◆ Materiał do zadania
+-------+
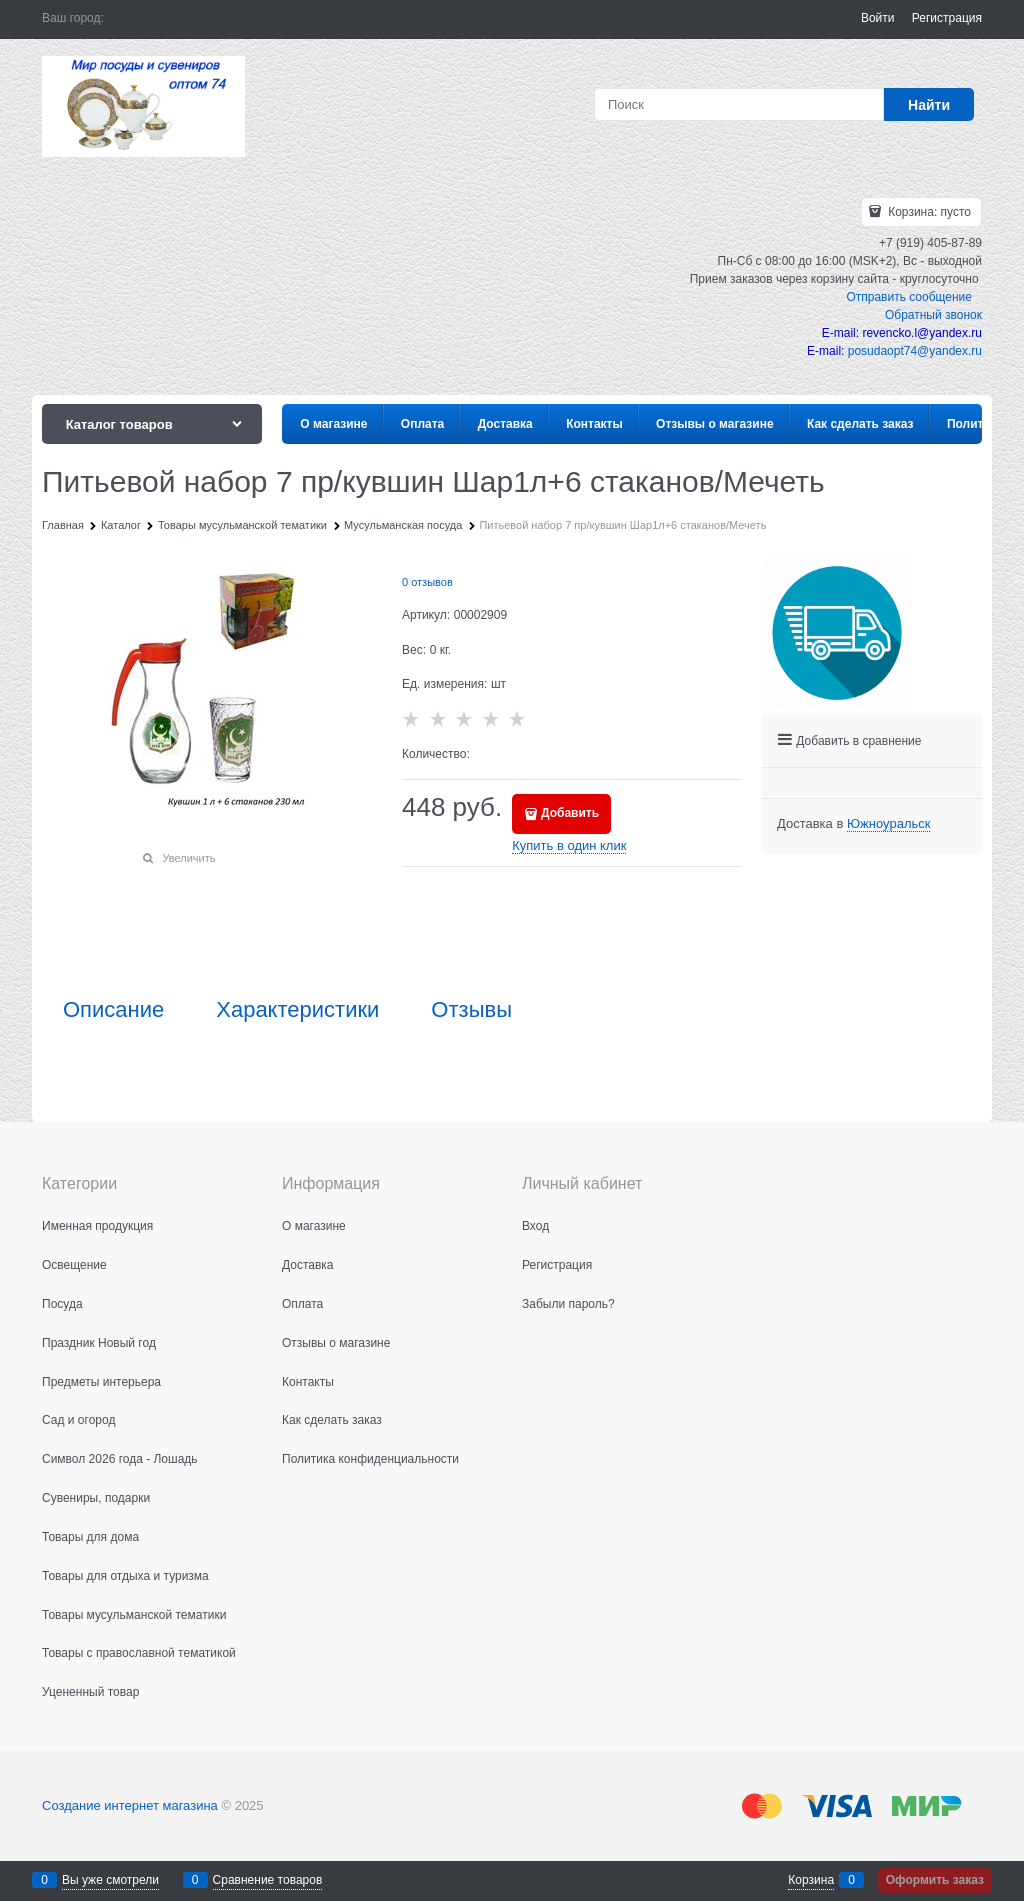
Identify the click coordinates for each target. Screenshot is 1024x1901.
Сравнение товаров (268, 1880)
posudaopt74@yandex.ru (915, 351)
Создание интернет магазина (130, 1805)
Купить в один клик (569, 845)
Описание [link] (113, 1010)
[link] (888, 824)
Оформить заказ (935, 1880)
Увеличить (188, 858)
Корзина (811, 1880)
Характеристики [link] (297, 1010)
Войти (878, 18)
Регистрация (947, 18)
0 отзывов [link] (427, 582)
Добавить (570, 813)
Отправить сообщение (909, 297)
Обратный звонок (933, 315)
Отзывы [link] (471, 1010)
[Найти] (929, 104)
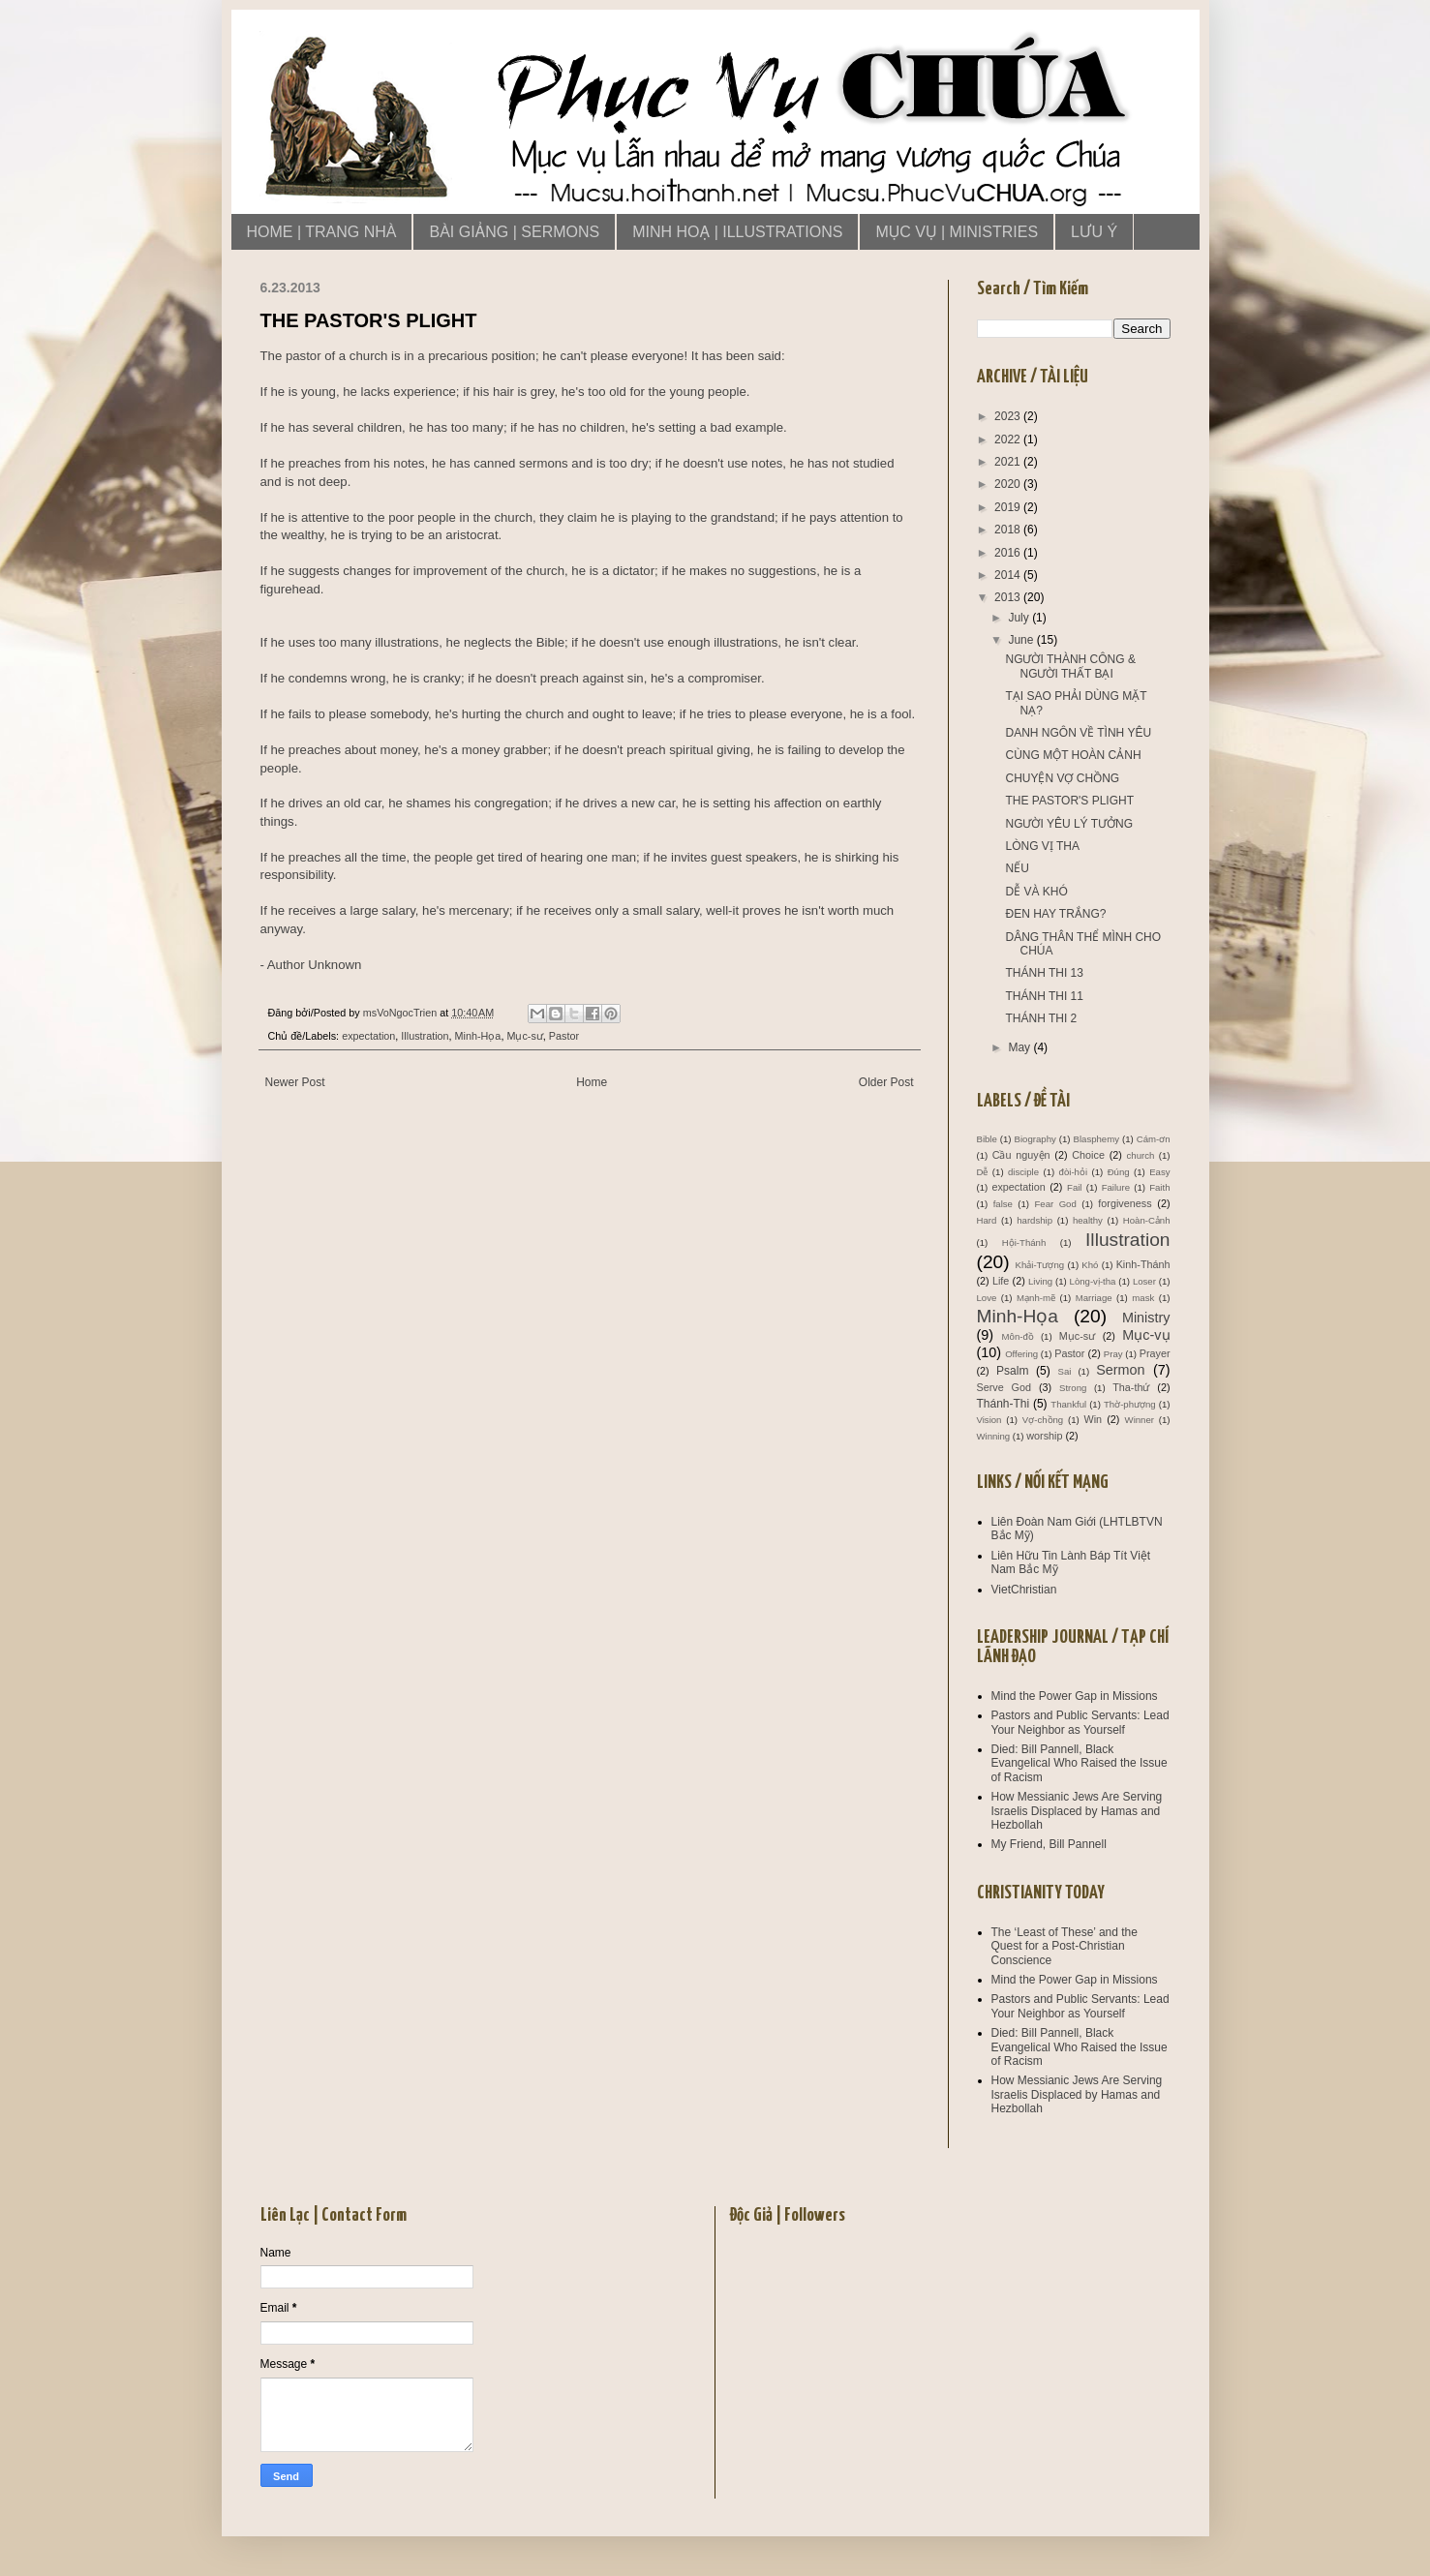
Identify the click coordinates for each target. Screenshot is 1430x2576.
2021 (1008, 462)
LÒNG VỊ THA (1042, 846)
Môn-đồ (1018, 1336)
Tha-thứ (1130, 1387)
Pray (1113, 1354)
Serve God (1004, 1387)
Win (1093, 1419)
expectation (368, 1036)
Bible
+-------+
◆ Opis zadania
Przedstaw wszystkie powyższe dane w formie listy numerowanej, pomijając puste wiersze. Obrazów nie umieszczaj w odpowiedzi.

◆ Wynik
1. Identify the click coordinates for each target. Screenshot is 1024x1901.
2. Сравнение товаров (268, 1880)
3. posudaopt74@yandex.ru (915, 351)
4. Создание интернет магазина (130, 1805)
5. Купить в один клик (569, 845)
6. Описание [link] (113, 1010)
7. [link] (888, 824)
8. Оформить заказ (935, 1880)
9. Увеличить (188, 858)
10. Корзина (811, 1880)
11. Характеристики [link] (297, 1010)
12. Войти (878, 18)
13. Регистрация (947, 18)
14. 0 отзывов [link] (427, 582)
15. Добавить (570, 813)
16. Отправить сообщение (909, 297)
17. Обратный звонок (933, 315)
18. Отзывы [link] (471, 1010)
19. [Найти] (929, 104)
20. Identify the click coordinates for each target. Screenshot is 1430x2576.
21. 2021 (1008, 462)
22. LÒNG VỊ THA (1042, 846)
23. Môn-đồ (1018, 1336)
24. Tha-thứ (1130, 1387)
25. Pray (1113, 1354)
26. Serve God (1004, 1387)
27. Win (1093, 1419)
28. expectation (368, 1036)
29. Bible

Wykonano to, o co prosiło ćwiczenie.